• Text section
# # # #
Can confirm, 3.1.2 loses requests on reload, switching to 2.1.1 fixes the issue

Sep 19 '18 12:09 wirtsi

@brendonboshell @laurentdebricon

I am running on 3.2.2 and I have fixed this problem for myself by using pm2 reload appname --parallel 1. The issue was that pm2 performs the reload concurrently in pairs, which will be bad for anyone using only 2 instances. I created a suggestion issue here to adjust how that works https://github.com/Unitech/pm2/issues/4047 I hope this may solve your problems as well!

Nov 29 '18 18:11 curtisbelt

For using an ecosystem.json file, I found that --parallel would no longer work. It was also not configurable in the json file. I was able to resolve this by using system environment variable PM2_CONCURRENT_ACTIONS, like so:

#!/bin/bash
cd /path/to/appname
PM2_CONCURRENT_ACTIONS=1 pm2 reload ecosystem.json

Source:

https://github.com/Unitech/pm2/blob/91786108d71b3fc6c182750c09b494619e28b28a/constants.js#L88-L93

Dec 01 '18 06:12 curtisbelt

I'm still experiencing downtime when using pm2 reload {processname}. I started the serve using ecosystem file. PM2 is sitting behind NGINX reverse proxy.

Most of the times when I pm2 reload myproc, hit on the api returns 502. Only some of the times it reloads gracefully and without any downtime. What should I change?

Oct 16 '20 10:10 harshmandan

I'm still experiencing downtime when using pm2 reload {processname}. I started the serve using ecosystem file. PM2 is sitting behind NGINX reverse proxy.

Most of the times when I pm2 reload myproc, hit on the api returns 502. Only some of the times it reloads gracefully and without any downtime. What should I change?

I am facing the same issue as you faced. Do you have any solution for that?
# # # #
• Provided data

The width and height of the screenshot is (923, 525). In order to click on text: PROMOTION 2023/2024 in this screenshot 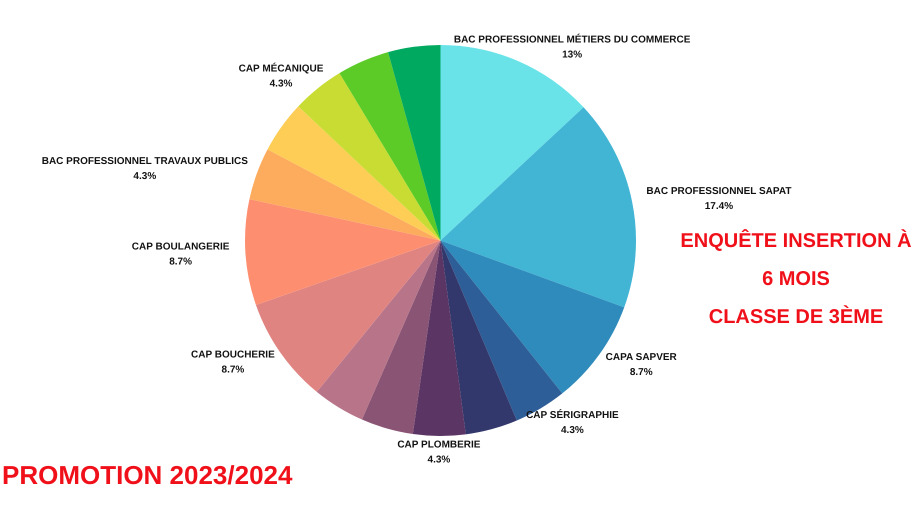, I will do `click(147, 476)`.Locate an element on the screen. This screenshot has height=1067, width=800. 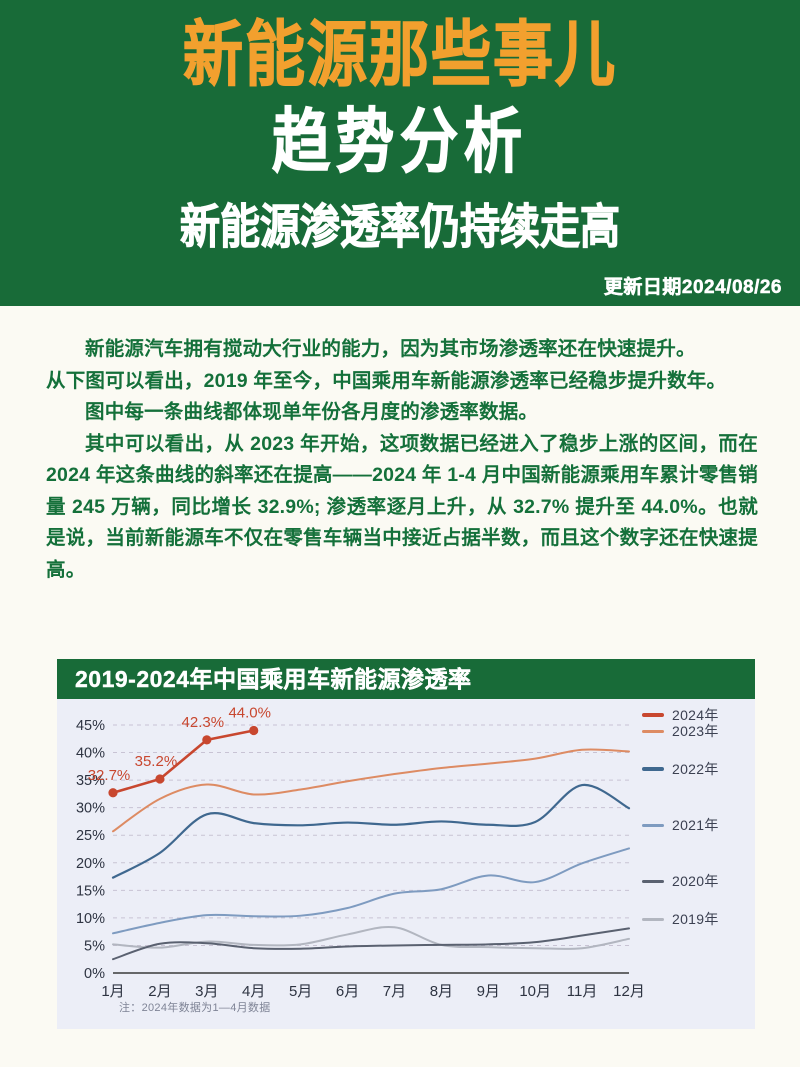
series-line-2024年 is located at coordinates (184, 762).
# # # #
• Required work
A. In the pm2 reload thread, which environment variable made reloads from an ecosystem.json file run one process at a time?
B. Write the next part of the pm2 reload thread, picking up after its final post.

• Answers to each task
A. PM2_CONCURRENT_ACTIONS, set to 1.

B.
May 25 '21 12:05 jeffreytkj

I'm still experiencing downtime when using pm2 reload {processname}. I started the serve using ecosystem file. PM2 is sitting behind NGINX reverse proxy.

Most of the times when I pm2 reload myproc, hit on the api returns 502. Only some of the times it reloads gracefully and without any downtime. What should I change?

I am facing the same issue, any solution ?

Aug 28 '21 10:08 ibraah88

I'm still experiencing downtime when using pm2 reload {processname}. I started the serve using ecosystem file. PM2 is sitting behind NGINX reverse proxy.

Most of the times when I pm2 reload myproc, hit on the api returns 502. Only some of the times it reloads gracefully and without any downtime. What should I change?

+1, same issue, use pm2 (5.1.2) cluster-mode, nodejs app and json config in app root.

Feb 10 '22 10:02 nursultan156

Can confirm, even the "graceful restart" that is supposed to happen via max_memory_restart doesn't work well in v5.3.0. Downgrading to v2.1 removes over 80% of the connection closed before message completed errors I otherwise see.

Apr 19 '23 14:04 strokirk

+1, same issue with pm2(5.3.0), nextjs and nginx.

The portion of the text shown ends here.